Family courts around the country are responding to an urgent need to improve the delivery of justice for everyone who walks through their doors. However, as courts and others develop these much-needed resources and solutions, they often fail to engage those people in the feedback and reform process. IAALS’ Court Compass project is all about filling that gap by incorporating user-centric design into courts’ reform process to engage and empower litigants in creating solutions, useful and usable resources, and to help improve their trust and confidence in a system that has historically not listened to their needs. The results of IAALS’ model workshops were just released in Redesigning Divorce: User-Driven Design for a Better Process.

With the widespread recognition that the default adversarial process is not suitable for many families—and with nearly three in four family court litigants navigating the process without an attorney—family courts are among the first to answer the call for change. And, there is a growing movement among courts and experts that calls for that change to be inclusive of the people it affects: family court litigants.

IAALS first explored how to bring litigants into conversation with courts in our first-of-its-kind national empirical research study in 2016, Cases Without Counsel. The project explored the firsthand experience of self-represented litigants in family court, highlighting their invaluable narratives and the perspectives they have on the process and potential improvements. IAALS’ Court Compass project launched from this work, with the goal of moving from litigant input in identifying problems to actual user engagement on solutions.

Court Compass conducted a series of interactive design sprint workshops in four states—Massachusetts, Iowa, North Carolina, and Colorado—that brought self-represented litigants and other legal system stakeholders together to develop potential solutions in the divorce and separation process. Through these workshops, we gained a deeper understanding of the problems and issues that self-represented litigants experience in the family court process as well as engaged this important user group in prototyping and testing solutions that address critical issues for court users.
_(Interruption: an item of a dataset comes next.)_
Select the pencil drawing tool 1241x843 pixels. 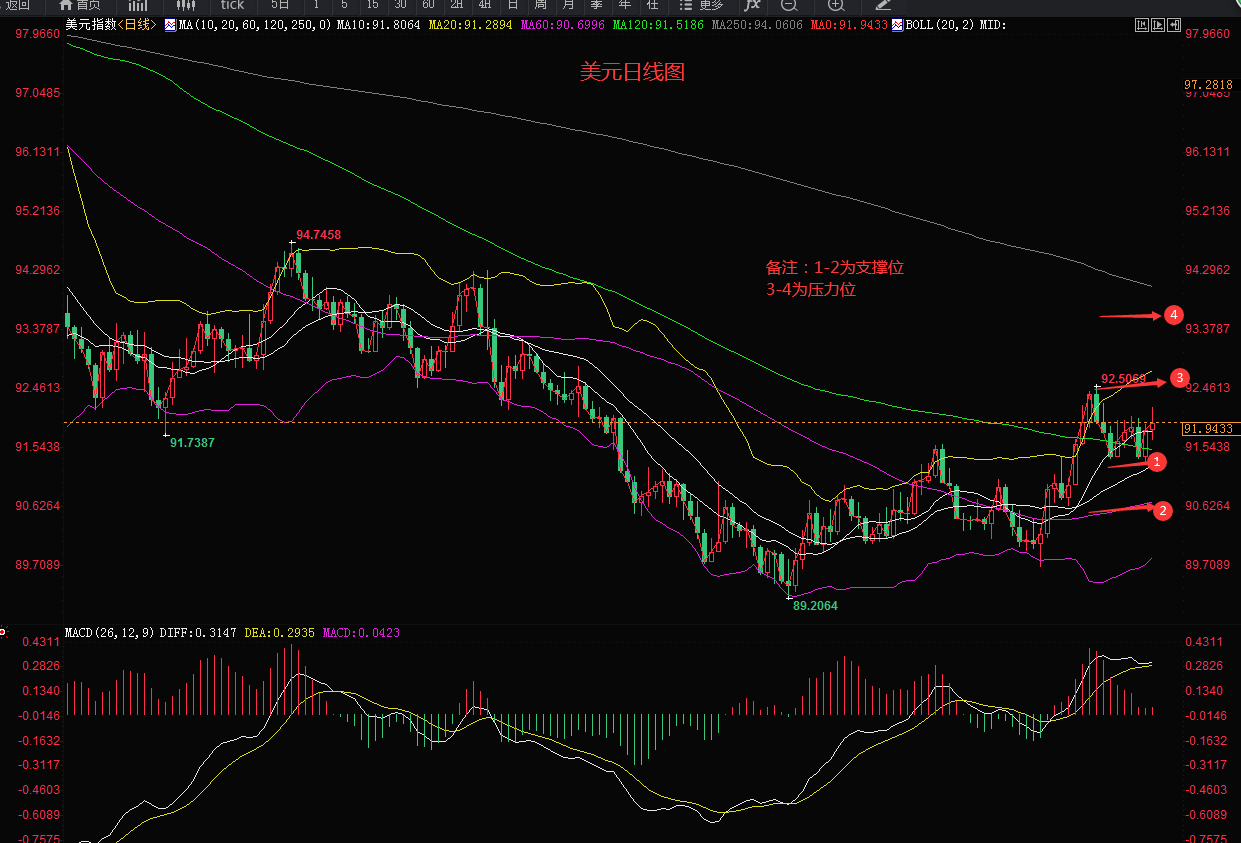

When given an opportunity to brainstorm solutions around the problems identified, participants centered on improvements in the following areas:

  • Navigating the legal process and help with forms and appearances
  • Help with personal issues, stress management, and offering more flexible hours
  • Legal assistance and representation, including low- or no-cost help
  • Streamlining the legal process to be more straightforward and simple
  • Making the court environment less intimidating and more accessible
  • Improved technology and judicial and staff interactions

IAALS previously released our practical “how to” guide to help others develop user-centered reforms through these types of interactive design sprint workshops: Listen > Learn > Lead: A Guide to Improving Court Services through User-Centered Design.

Court users are at the heart of the family and civil justice systems, and it is imperative that we, as a court and legal community, engage this user group in developing process improvements. Design sprint workshops with users—self-represented litigant or otherwise—are an important and productive means through which to solicit user feedback on existing problems and potential solutions. The Court Compass project highlights the value of these perspectives and sets a model for continued user engagement in reform.